Dave Ramsey’s Entreleadership: Conquering the Fear of Failure

*Published with permission in the April, 2015 Newsletter*

Running a business can be scary. You put your heart and soul into your company and can’t imagine doing anything else. Then, you realize that no matter how successful you are, you might be just a few bad decisions away from losing your dream and disappointing your team.
Luckily, it doesn’t have to be this way. In my EntreLeadership Master Series I teach people to face their fears. I talk about how, years ago, fear paralyzed my decision-making abilities until I came up with a system. In fact, one of the core values of my company today is that decisions are never made based on fear.

So, how can you conquer your fear of failing?

1. Face up to it
You’re going to mess up at some point, and that’s okay. Own up to it, and realize you’re likely to stumble many times before you achieve success. Henry Ford, Bill Gates and Thomas Edison all screwed up numerous times before they hit it big. As Eleanor Roosevelt said, “You gain strength, courage and confidence by every experience in which you really stop to look fear in the face.”

2. What’s the worst that can happen?
Always take into account a worst-case scenario when exploring new projects or options for your company. Ask yourself, Will we be able to survive if this new idea falls apart?
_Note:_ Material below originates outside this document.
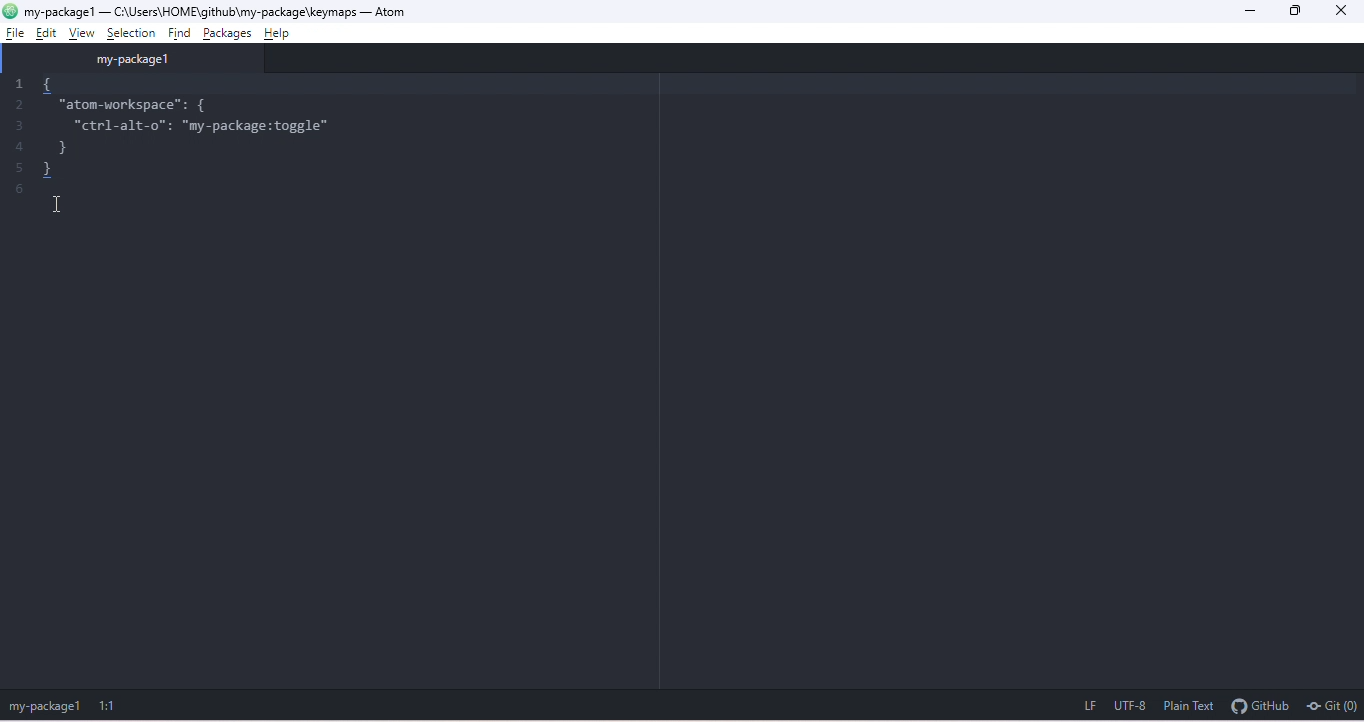 This screenshot has width=1364, height=722. I want to click on github, so click(1267, 708).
When the answer is yes, the decision is no longer so frightening. Once you realize you’re not going to die from making a decision — even if it turns out to be the wrong decision — it releases you to make the call.

3. Talk it out
Remember how it was always better to have a friend by your side when you faced something scary as a kid? The same holds true for adults.
Find a business mentor who has been through tough times. Discuss your biggest fears with them. Once those concerns are out in the open, and you’ve gained insight through another person’s point of view, you just might find that they’re more manageable.

4. Always have a contingency plan
Having several options is a great fear killer. For example, use several vendors so you aren’t relying on just one. That way, if something goes wrong, you already have a back-up plan. Options give you power, and power lessens fear.

Now, understand this. There will always be some fear associated with your endeavour. Whether it’s being scared of losing customers, revenue or even being sued, these are all legitimate concerns. But it’s how you handle them that can mean the difference between success and failure.

It’s wise to recognize that some fears may be well founded, and you should not ignore the potential consequences of the decisions you make. But never, ever allow the spirit of fear to drive you!